Page text:
Embedded practices: Threats and opportunities
For social actors within GM, the ‘disruption’ brought about by labour market fragmentation was twofold. Firstly, a long-run pattern of economic restructuring since the late 1980s saw the rapid decline of manufacturing and heavy industry and contributed to high and persistent unemployment in parts of the region. These relatively stable (but not always well paid) jobs were replaced by service sector jobs that were often precarious, part-time and low paid, which contributed to a growing problem of low productivity and in-work poverty. The second ‘disruption’ was the perceived failure of national government to successfully address regional disparities in economic and social outcomes. These issues were exacerbated by the 2008–2009 global financial crisis and subsequent top-down public sector cutbacks that compounded economic and social exclusion across the city region. As a result, Greater Manchester is consistently ranked among the worst in the UK for incomes, living standards and productivity and, despite the central government devolution deal of 2016, relatively few powers and resources have been transferred to the local level, save for some limited responsibility for transport and health (Pickett et al., 2020).
Despite these challenges, trade union membership has held up well in core industries such as parts of the public sector, public utilities and transport, and larger trade unions such as UNISON, Unite and the GMB have sought to defend hard-won terms and conditions against the general downward pressure of austerity after 2010, as well as the more acute disruptions brought about by Covid-19 (although not always wholly successfully). Significant public demonstrations against austerity, partly coordinated by the trade unions, have taken place within Manchester since 2010, and national strikes of public sector workers in 2011 and 2014 were well observed within the city region. GM is also home to several universities which have seen significant national and local strike action over pay and pensions led by the University and College Union (UCU) since 2018.

Dataset entries:

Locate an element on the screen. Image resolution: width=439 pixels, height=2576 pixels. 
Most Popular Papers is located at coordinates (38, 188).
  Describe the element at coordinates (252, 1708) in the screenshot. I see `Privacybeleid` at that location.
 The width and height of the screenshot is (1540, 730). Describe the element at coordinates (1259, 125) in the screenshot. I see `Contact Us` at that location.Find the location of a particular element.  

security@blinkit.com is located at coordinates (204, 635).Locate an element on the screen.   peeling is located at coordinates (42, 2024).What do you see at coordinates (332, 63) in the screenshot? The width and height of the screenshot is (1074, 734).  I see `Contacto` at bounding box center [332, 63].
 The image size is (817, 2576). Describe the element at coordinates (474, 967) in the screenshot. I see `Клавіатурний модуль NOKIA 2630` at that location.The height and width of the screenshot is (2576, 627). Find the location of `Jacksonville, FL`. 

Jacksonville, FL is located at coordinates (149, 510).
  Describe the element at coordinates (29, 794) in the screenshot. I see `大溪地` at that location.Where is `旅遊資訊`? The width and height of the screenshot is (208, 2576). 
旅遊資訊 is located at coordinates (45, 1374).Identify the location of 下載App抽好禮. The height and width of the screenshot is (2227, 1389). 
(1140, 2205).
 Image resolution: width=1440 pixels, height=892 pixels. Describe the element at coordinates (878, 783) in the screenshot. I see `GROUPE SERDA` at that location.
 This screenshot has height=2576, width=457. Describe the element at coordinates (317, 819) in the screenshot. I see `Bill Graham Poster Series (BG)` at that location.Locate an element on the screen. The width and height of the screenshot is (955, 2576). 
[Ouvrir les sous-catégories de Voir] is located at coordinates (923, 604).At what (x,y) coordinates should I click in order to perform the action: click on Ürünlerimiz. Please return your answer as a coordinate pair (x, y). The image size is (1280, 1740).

Prompt 1: Update the passage on Greater Manchester: give it again beginning at the words that have "Despite these challenges, trade" and stopping after "(UCU) since 2018.", with "Covid-19" replaced by "the pandemic".
Prompt 2:
Answer these questions from the passage on Greater Manchester:
(a) In which year was the central government devolution deal made?
(b) In which two years did national strikes of public sector workers take place that were well observed within the city region?
(c) Which union has led strike action over pay and pensions at universities since 2018?
Prompt 3: Proceed with the passage on Greater Manchester from its last sentence.

Exercise result 1:
Despite these challenges, trade union membership has held up well in core industries such as parts of the public sector, public utilities and transport, and larger trade unions such as UNISON, Unite and the GMB have sought to defend hard-won terms and conditions against the general downward pressure of austerity after 2010, as well as the more acute disruptions brought about by the pandemic (although not always wholly successfully). Significant public demonstrations against austerity, partly coordinated by the trade unions, have taken place within Manchester since 2010, and national strikes of public sector workers in 2011 and 2014 were well observed within the city region. GM is also home to several universities which have seen significant national and local strike action over pay and pensions led by the University and College Union (UCU) since 2018.

Exercise result 2:
(a) 2016
(b) 2011 and 2014
(c) The University and College Union (UCU)

Exercise result 3:
Trade unions and the TUC within GM have a history of partnership working with left-wing politicians across the region, which gave them input into local economic policy making, although arrival of a directly elected mayor after 2017 threatened to disrupt these relationships (see next section). The public sector trade union UNISON has leveraged its considerable local institutional power resources to develop broader campaigns around investment in public services and the need to better protect frontline essential workers from both physical and economic risks. The Covid-19 pandemic exposed significant challenges around care workers’ lack of access to personal protective equipment (PPE), as well as the limited entitlements to occupational sick pay (owing to low/variable hours and earnings). The ‘Care vs. Covid’ campaign aimed to secure full pay for care workers who had to isolate due to Covid-19 and in turn provided a platform for in-fill recruitment among the social care workforce across both the public and private sectors. The social care sector has become the focus of trade union efforts to extend decent minimum rates of pay to outsourced workers and since 2019, across GM an agreement has been reached to allocate a minimum of 20% of external contract marks to ‘non-commercial’ considerations, such as hiring local workers, providing training and development opportunities, and guaranteeing ‘good’ employment conditions such as the living wage and secure jobs. These standards have been applied to larger contracts across the GM city region such as waste disposal and major construction projects, and individual local authorities can choose to augment these standards through their own procurement processes for outsourced services such as social care, catering and cleaning. This was seen as important for the trade unions, who argued that larger public contracts were a platform for raising standards along increasingly long and complex supply chains: . . . where you have got those big contracts and you have got the big spending power, then you’ve got more scope of what you can do. (TUC representative)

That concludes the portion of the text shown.